If the attributes above describe you, it may be a waste of time trying to find that holy grail of Internet marketers - the niche. This does not mean that you can't make money. Once you have a following of people who enjoy reading what you have to say, you will find that your niche is "good writer." Joe Nocera, for example, a columnist for the New York Times, writes on a wide array of subjects from politics to the intricacies of college sports. I read him, as do many others, because I know I will be treated to excellent well researched information set forth in a readable column. George Will, the nationally syndicated columnist, is mainly known for his articles on politics, but he also writes about baseball, family, human events and just about anything that pops into his head. No matter what he writes about, I love reading his work. The same goes for bloggers. There are some blogs I will read because I know they will be well written and informative.
Using a blog to build a brand
Who Should Write for a Niche?
There are bloggers who concentrate on a narrow area, a niche, and do quite well. They are often recognized experts on their area and are recognized as such. Question, how many of these folks already possessed a branded niche before they started blogging? There's no way to answer that question, but I would wager that most recognized niche bloggers were already recognized, and emphasize it in their biographies. Here are just a few examples of bloggers who write within a narrowly defined niche, and are smart to do so.
· You're an intellectual property lawyer and you write a blog all about patent, trademark and copyright law aimed at fellow lawyers in the hope that they will refer cases to you. This niche makes sense.
· You run a auto supply company that specializes in hard to find auto parts. You decide to write a blog on this subject alone and target car collectors. This is intelligent niche marketing.
· You have just started a website design business. With so much competition out there, you decide to write a blog and give away tons of valuable information to people, thereby establishing yourself as an expert.
· You're an independent book editor. To establish yourself, besides your biography, you create a blog with writing tips.
The above examples are all about branding. If you're looking to establish yourself as a brand, other than just as a writer, a niche is a must.
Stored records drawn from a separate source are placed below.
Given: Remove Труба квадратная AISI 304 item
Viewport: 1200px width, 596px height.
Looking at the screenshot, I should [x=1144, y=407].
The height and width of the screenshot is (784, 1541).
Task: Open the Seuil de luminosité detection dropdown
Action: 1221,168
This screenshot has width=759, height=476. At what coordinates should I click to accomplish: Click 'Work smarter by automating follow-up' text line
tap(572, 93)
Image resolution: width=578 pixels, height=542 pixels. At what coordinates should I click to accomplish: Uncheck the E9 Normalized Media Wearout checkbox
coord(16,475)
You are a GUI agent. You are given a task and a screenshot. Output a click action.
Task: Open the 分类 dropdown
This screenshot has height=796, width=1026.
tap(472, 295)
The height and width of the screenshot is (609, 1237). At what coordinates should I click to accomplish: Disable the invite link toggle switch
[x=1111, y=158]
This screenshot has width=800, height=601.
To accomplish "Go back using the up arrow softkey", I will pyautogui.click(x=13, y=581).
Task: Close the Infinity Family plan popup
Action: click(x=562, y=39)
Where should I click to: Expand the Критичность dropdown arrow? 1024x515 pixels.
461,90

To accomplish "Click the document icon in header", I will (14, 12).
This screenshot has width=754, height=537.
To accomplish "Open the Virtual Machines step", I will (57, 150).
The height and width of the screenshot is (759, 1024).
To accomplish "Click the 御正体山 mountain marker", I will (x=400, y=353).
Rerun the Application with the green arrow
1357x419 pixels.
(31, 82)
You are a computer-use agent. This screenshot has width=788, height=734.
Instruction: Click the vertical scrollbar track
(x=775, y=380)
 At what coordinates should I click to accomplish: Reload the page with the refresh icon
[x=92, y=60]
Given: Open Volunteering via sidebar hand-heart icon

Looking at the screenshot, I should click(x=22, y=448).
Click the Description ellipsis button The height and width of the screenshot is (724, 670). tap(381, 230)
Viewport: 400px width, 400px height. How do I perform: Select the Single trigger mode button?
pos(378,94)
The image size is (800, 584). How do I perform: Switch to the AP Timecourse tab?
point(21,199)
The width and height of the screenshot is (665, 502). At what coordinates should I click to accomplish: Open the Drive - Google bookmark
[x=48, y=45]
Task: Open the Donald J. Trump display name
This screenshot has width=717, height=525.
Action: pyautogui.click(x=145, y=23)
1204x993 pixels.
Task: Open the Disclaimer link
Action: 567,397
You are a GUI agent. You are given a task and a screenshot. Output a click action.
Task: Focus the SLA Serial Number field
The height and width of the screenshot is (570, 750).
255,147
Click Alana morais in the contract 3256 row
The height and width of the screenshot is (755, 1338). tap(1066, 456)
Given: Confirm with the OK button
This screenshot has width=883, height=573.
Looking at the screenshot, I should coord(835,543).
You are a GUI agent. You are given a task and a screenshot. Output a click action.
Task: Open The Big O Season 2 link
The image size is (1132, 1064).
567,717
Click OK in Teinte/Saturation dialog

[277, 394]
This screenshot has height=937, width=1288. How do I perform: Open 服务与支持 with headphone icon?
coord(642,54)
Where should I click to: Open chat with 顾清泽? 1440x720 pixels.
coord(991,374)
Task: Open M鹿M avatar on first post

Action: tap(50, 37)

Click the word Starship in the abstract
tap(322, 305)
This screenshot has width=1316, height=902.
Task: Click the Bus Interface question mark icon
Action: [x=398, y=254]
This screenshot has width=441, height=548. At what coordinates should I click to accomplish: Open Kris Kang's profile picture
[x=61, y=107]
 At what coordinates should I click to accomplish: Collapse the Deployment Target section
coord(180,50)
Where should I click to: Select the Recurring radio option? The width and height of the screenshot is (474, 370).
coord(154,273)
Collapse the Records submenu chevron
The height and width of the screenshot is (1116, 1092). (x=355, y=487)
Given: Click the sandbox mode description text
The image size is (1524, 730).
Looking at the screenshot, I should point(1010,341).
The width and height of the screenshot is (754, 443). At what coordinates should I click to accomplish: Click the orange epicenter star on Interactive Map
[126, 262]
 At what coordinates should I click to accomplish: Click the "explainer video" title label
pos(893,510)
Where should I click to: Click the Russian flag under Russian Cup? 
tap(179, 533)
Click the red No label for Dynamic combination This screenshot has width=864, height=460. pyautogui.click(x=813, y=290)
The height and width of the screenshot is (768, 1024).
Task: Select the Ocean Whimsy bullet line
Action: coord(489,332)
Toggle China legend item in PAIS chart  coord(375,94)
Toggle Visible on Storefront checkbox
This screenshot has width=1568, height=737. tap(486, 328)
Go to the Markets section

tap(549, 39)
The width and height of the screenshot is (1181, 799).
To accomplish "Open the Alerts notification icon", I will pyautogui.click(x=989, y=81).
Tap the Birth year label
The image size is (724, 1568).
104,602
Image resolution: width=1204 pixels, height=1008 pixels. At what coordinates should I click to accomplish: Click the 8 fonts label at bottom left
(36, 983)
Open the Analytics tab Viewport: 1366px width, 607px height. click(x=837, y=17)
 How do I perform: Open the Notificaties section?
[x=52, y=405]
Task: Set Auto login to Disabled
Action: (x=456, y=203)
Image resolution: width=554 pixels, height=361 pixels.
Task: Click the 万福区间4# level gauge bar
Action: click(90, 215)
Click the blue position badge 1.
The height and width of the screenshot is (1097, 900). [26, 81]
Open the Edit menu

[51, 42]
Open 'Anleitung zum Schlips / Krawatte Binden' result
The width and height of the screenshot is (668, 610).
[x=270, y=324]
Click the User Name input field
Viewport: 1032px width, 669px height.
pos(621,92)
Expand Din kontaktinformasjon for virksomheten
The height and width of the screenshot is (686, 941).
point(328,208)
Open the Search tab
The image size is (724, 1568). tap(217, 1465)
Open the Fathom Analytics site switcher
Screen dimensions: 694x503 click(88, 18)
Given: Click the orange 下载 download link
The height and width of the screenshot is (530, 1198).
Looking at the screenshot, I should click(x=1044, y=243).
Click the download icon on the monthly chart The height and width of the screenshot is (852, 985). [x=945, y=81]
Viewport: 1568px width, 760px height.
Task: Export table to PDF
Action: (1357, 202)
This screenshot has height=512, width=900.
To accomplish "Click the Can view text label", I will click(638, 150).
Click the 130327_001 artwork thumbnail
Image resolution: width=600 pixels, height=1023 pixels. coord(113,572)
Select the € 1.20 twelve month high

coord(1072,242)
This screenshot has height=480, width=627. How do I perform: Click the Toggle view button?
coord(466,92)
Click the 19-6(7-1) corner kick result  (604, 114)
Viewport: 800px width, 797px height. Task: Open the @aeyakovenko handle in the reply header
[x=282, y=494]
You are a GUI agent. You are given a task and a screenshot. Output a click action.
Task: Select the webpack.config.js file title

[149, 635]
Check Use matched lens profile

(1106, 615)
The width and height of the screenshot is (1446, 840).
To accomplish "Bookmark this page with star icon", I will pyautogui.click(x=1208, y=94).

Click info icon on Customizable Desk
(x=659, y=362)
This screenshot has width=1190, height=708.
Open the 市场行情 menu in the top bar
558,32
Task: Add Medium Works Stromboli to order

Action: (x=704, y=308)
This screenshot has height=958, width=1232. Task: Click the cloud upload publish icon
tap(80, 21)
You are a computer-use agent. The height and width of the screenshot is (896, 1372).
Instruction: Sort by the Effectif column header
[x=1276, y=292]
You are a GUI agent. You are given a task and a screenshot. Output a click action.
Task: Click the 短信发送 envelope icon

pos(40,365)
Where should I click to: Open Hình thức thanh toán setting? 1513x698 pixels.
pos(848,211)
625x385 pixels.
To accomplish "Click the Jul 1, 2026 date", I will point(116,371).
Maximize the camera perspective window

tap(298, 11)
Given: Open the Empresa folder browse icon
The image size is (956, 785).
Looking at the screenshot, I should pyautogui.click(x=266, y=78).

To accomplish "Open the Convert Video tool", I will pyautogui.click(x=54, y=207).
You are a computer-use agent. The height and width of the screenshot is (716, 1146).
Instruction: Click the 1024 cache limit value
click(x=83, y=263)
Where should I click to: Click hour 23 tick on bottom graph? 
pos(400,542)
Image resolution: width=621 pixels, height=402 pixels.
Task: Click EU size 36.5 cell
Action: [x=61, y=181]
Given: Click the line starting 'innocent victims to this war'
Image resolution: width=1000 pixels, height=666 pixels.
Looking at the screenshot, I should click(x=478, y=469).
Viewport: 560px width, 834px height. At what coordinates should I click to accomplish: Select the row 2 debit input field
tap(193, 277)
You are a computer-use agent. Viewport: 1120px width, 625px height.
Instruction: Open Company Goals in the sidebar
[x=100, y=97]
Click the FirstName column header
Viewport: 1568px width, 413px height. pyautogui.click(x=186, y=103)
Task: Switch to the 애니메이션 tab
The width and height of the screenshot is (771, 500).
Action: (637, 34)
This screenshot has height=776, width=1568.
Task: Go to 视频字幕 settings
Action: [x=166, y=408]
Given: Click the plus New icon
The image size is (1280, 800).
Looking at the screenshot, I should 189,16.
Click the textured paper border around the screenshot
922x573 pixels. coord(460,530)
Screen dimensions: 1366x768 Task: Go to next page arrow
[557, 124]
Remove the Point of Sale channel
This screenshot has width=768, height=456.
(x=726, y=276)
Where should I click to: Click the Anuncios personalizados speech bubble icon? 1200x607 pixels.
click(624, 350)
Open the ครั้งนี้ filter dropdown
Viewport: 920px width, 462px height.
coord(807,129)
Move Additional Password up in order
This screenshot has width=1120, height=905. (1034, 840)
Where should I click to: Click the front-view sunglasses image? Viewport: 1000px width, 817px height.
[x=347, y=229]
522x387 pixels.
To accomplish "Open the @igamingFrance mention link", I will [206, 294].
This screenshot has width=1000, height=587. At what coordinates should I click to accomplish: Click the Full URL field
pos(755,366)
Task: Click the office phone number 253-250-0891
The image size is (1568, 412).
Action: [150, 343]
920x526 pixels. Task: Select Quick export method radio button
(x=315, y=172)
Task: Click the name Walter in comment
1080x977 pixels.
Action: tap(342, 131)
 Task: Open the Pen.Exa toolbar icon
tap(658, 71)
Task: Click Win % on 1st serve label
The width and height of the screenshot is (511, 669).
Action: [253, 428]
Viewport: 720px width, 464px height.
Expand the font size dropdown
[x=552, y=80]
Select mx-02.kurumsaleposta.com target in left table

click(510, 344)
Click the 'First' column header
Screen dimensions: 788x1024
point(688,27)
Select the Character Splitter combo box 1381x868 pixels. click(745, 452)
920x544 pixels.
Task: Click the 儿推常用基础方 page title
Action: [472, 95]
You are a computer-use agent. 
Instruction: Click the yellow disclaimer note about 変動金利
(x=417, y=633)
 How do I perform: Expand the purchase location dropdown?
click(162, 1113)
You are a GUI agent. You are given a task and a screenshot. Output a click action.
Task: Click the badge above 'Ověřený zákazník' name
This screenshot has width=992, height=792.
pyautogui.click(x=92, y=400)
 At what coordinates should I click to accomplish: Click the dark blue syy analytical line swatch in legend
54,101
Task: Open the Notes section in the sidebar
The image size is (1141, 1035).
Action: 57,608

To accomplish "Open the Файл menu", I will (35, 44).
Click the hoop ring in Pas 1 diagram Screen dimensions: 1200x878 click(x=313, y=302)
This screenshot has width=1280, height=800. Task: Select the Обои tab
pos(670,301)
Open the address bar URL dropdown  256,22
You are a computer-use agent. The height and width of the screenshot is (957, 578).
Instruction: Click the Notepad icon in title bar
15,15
Content is King Whether You Have a Niche or Not
Google has driven a lot of internet marketers and bloggers crazy with its tweaking of its search algorithm. The reason Google keeps changing its search algorithm is because so many Internet marketers, as well as bloggers, have learned how to game the system. Google began with a simple mission and it hasn't changed: to provide RELEVANT search results. To the extent the searcher is delivered irrelevant crap because some enterprising dweeb tried to fool the system by creating tons of nonsense websites laden with popular search terms, is the extent to which the searcher will lose faith in Google.
To get started blogging your best bet is to get a free blogsite at wordpress.org. Caution, take some time to learn how to use Wordpress. It's amazing software but it comes with a learning curve. If you are new to writing or haven't written in a long time, take a refresher course online. Proofread and amend your post before you make it live. You do not want to be typecast as a person who can't express ideas in writing, no matter how good they are.